L'arrêté royal du 26 juin 1987 prévoit différentes hypothèses dans lesquelles il y a lieu de renoncer à l'exécution judiciaire.

  • L'article 2 dudit arrêté prévoit qu'en cas de créance inférieure à 620 EUR, il peut être renoncé à entamer une exécution forcée mobilière et immobilière. L'idée étant qu'il faut minimiser les risques de procéder à des saisies déficitaires. De même qu'il faut éviter d'aboutir à une situation qui sanctionnerait de manière disproportionnée le débiteur.

    Une saisie est déficitaire si son " produit " ne couvre même pas le montant des frais de saisie qui, en fin de compte, resteront alors à charge du créancier.



    La règle de la minimalisation des risques se justifie aussi en fonction des inconvénients très importants que la saisie pourrait provoquer pour le débiteur : en cas de saisie non déficitaire pour le créancier, les honoraires de l'huissier et les frais de saisie peuvent être sans commune mesure avec le montant de la dette d'allocations familiales initiale.
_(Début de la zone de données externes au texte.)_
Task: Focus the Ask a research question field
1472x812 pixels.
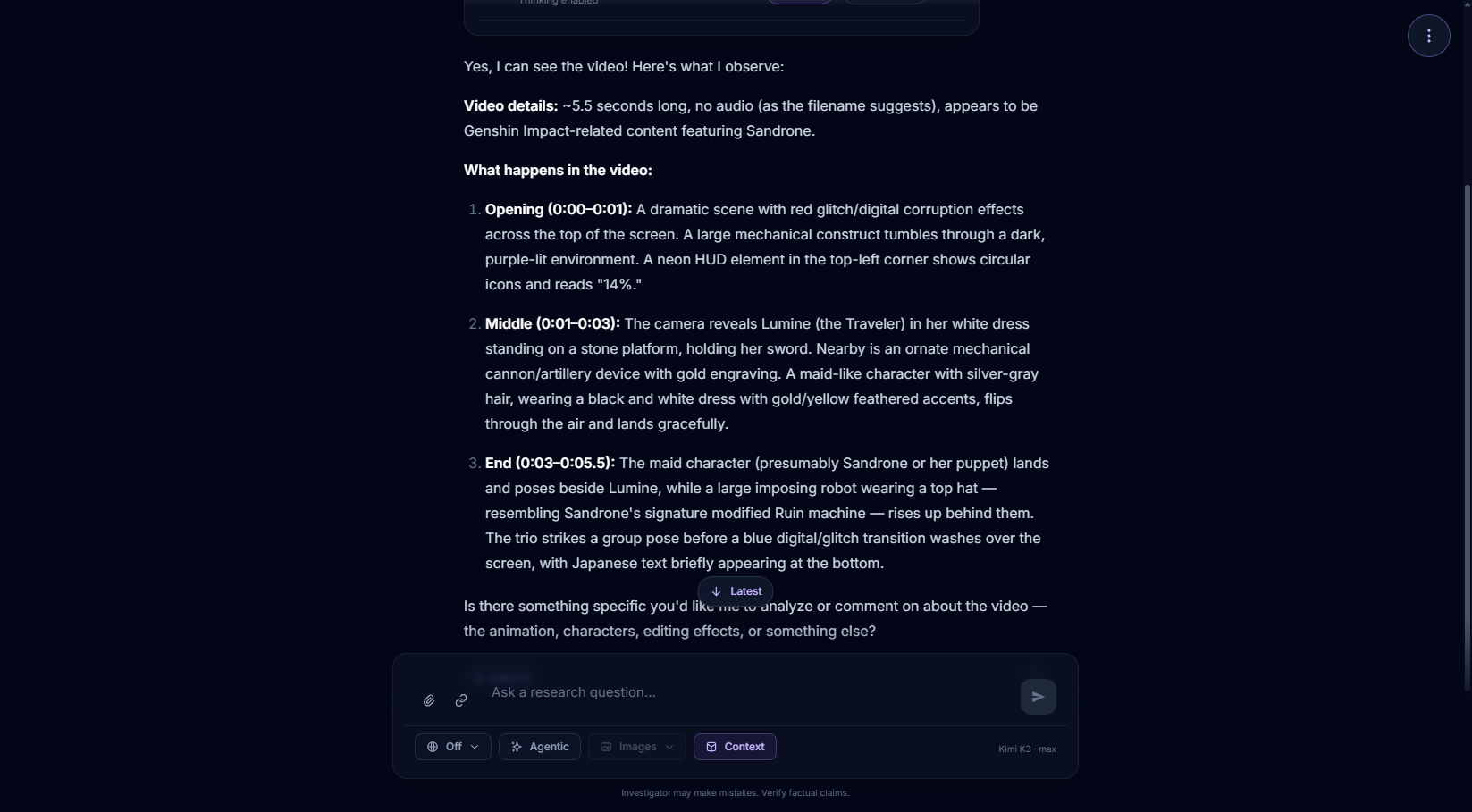Action: (749, 692)
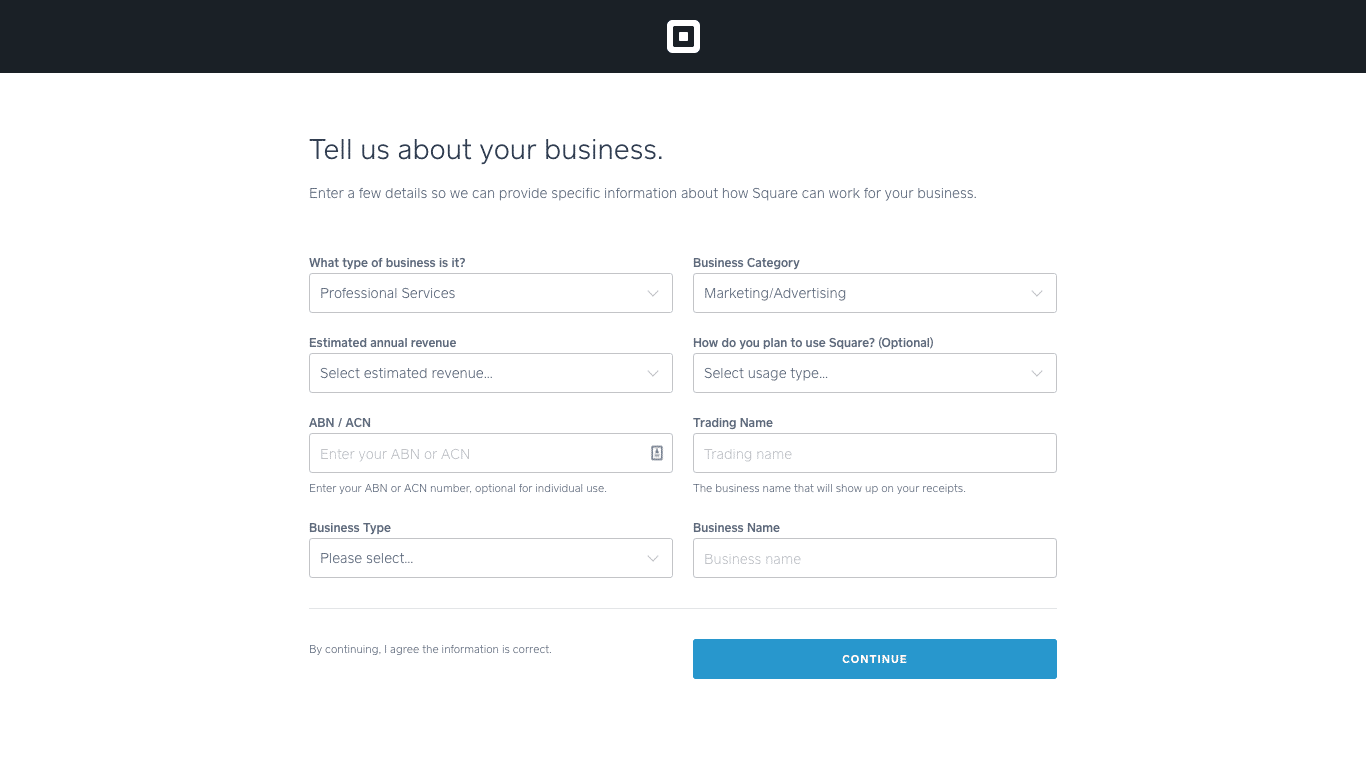
Task: Click the 'Trading Name' field label
Action: pos(732,423)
    Lors de la vente des biens du débiteur, ceux-ci seront généralement " bradés " à un prix très bas, avec pour conséquence que poursuivre la saisie jusqu'à son terme, conduirait à sanctionner le débiteur d'une manière disproportionnée.
    Pareil motif ne peut cependant pas être invoqué en cas de fraude de l'assuré social. En effet, si l'indu provient d 'une fraude de l'assuré social, les inconvénients importants que vont lui occasionner la saisie de ses biens, ne seront finalement que la conséquence des actes qu'il a posés en vue d'obtenir indûment des prestations
  • L'article 3 dispose que la renonciation à poursuivre une saisie-arrêt sur salaire est permise s'il appara ît que celle-ci ne débouchera sur aucune récupération effective en raison du fait que la rémunération du débiteur est si peu importante qu'elle est légalement insaisissable.
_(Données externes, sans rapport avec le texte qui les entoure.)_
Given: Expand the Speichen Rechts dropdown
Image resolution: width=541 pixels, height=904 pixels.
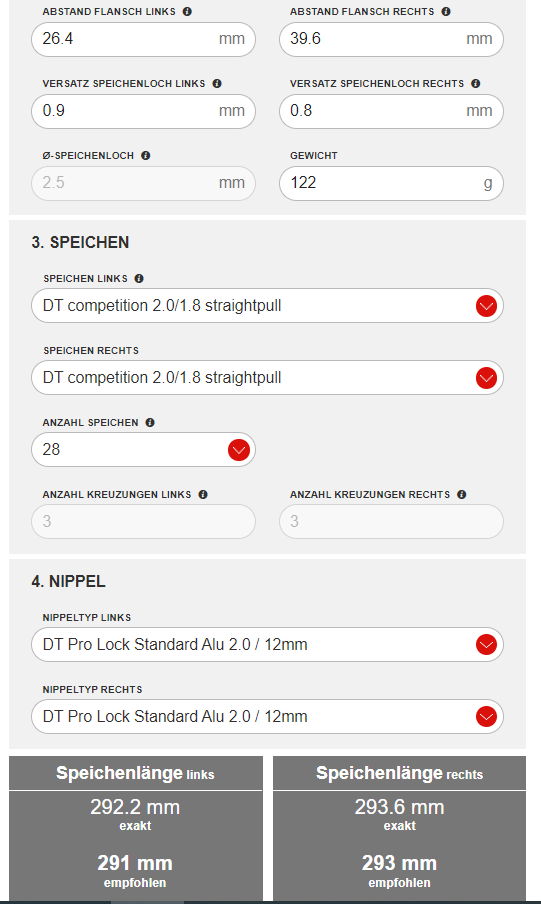Looking at the screenshot, I should click(x=267, y=378).
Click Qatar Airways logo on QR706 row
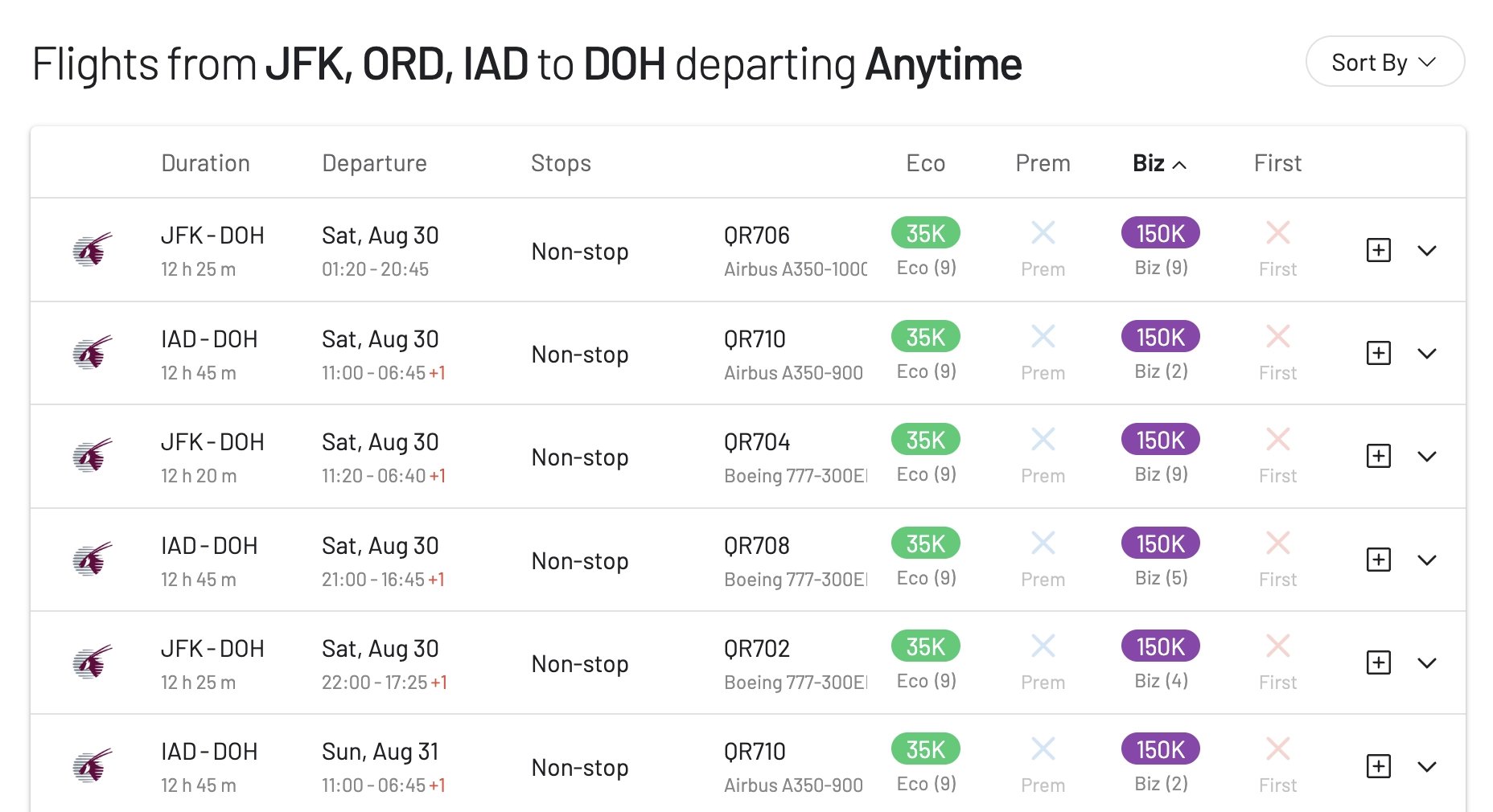 [92, 250]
    Les cas de saisies-arrêt les plus typiques sont ceux de la saisie de la rémunération (l'employeur est le débiteur du débiteur de l'organisme d'allocations familiales) et de la saisie du solde créditeur d'un compte bancaire (le banquier est le débiteur du débiteur de la caisse) etc. Par définition, la saisie-arrêt s'opère " chez " le tiers et non " chez " le débiteur lui-même.
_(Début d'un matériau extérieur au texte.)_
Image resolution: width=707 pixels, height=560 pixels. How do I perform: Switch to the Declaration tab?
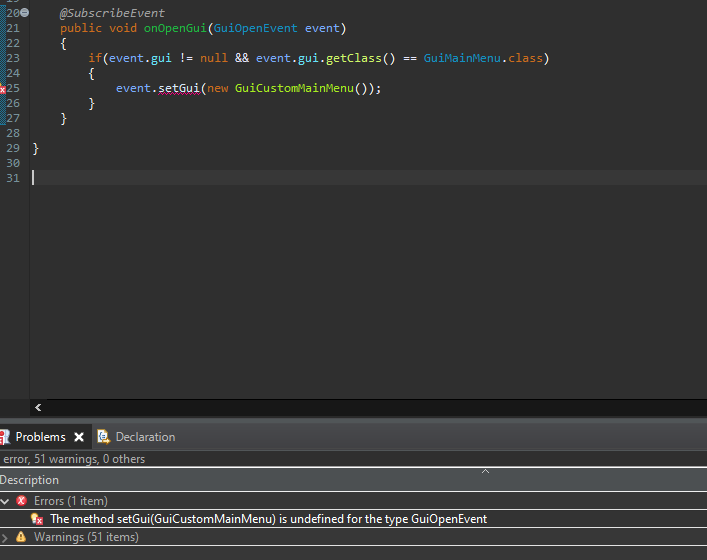click(144, 437)
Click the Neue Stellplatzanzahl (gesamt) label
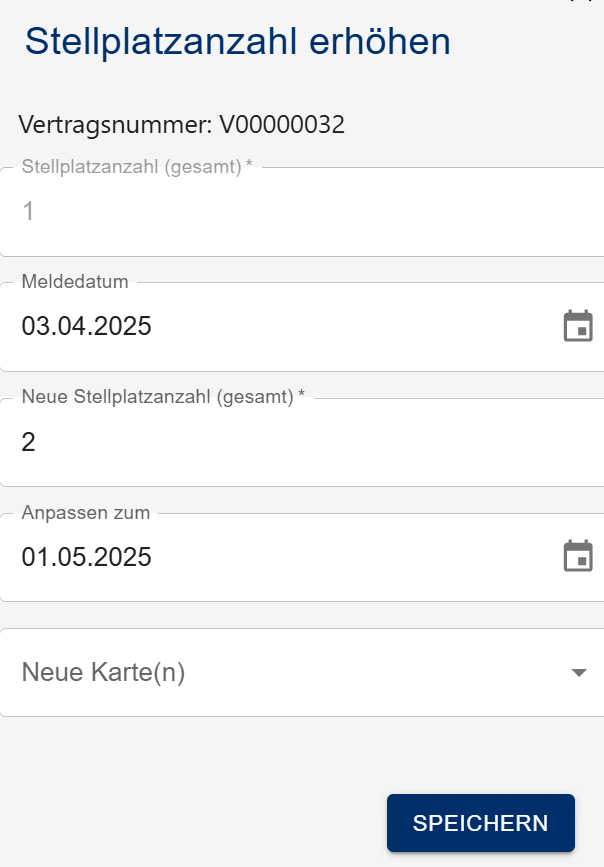 163,397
    La possibilité de renoncer à pratiquer une saisie-arrêt vaut dans les mêmes conditions à l'égard des prestations de sécurité sociale.

    Le code judiciaire fixe la limite sous laquelle aucune rémunération ne peut être saisie. Il prévoit le même seuil d'insaisissabilité à l'égard des différentes prestations de sécurité sociale (pensions, allocations de chômage, indemnités d'incapacité de travail etc.).
    Art. 1409 § 1er bis et 1410 § 1er du code judiciaire
    Précisons encore que certaines prestations de sécurité sociale ne peuvent en toute hypothèse faire l'objet de saisies-arrêt. C'est notamment le cas pour les allocations familiales, le revenu d'intégration et la garantie de revenus aux personnes âgées. Sauf exceptions prévues par la loi.
  • L'article 4 précise que les organismes d'allocations familiales peuvent renoncer à toute poursuite judiciaire ainsi qu'à poursuivre l'exécution forcée à charge du débiteur établi à l'étranger et qui ne possède aucun bien saisissable en Belgique.
    Tant les poursuites judiciaires que l'exécution forcée peuvent donc être abandonnées à l'égard des débiteurs établis à l'étranger qui ne possèdent pas de biens saisissables en Belgique. La récupération à l'étranger est considérée d'office comme trop aléatoire ou trop onéreuse pour être engagée vis-à-vis du débiteur résidant à l'étranger.
  • L'article 5 prévoit que les organismes d'allocations familiales peuvent renoncer à poursuivre l'exécution forcée lorsque la valeur des biens saisis apparaît insuffisante pour couvrir les frais inhérents à la poursuite de la procédure.
    Cette règle concerne la sitaution où l'huissier qui pratique la saisie constate que la valeur des biens faisant l'objet de la saisie est insuffisante pour couvrir les frais futurs liés à la vente de ceux-ci. A ce dernier stade, il s'impose en réalité de ne pas poursuivre une procédure qui ne débouchera que sur de nouveaux frais: la possibilité est donc offerte d'en rester là plutôt que de continuer à agir en pure perte.

    Cette situation est donc différente de celle de l'impossibilité de réaliser une saisie à défaut de tout bien saisissable, situation qui débouche sur la rédaction d'un " P.V. de carence " par l'huissier.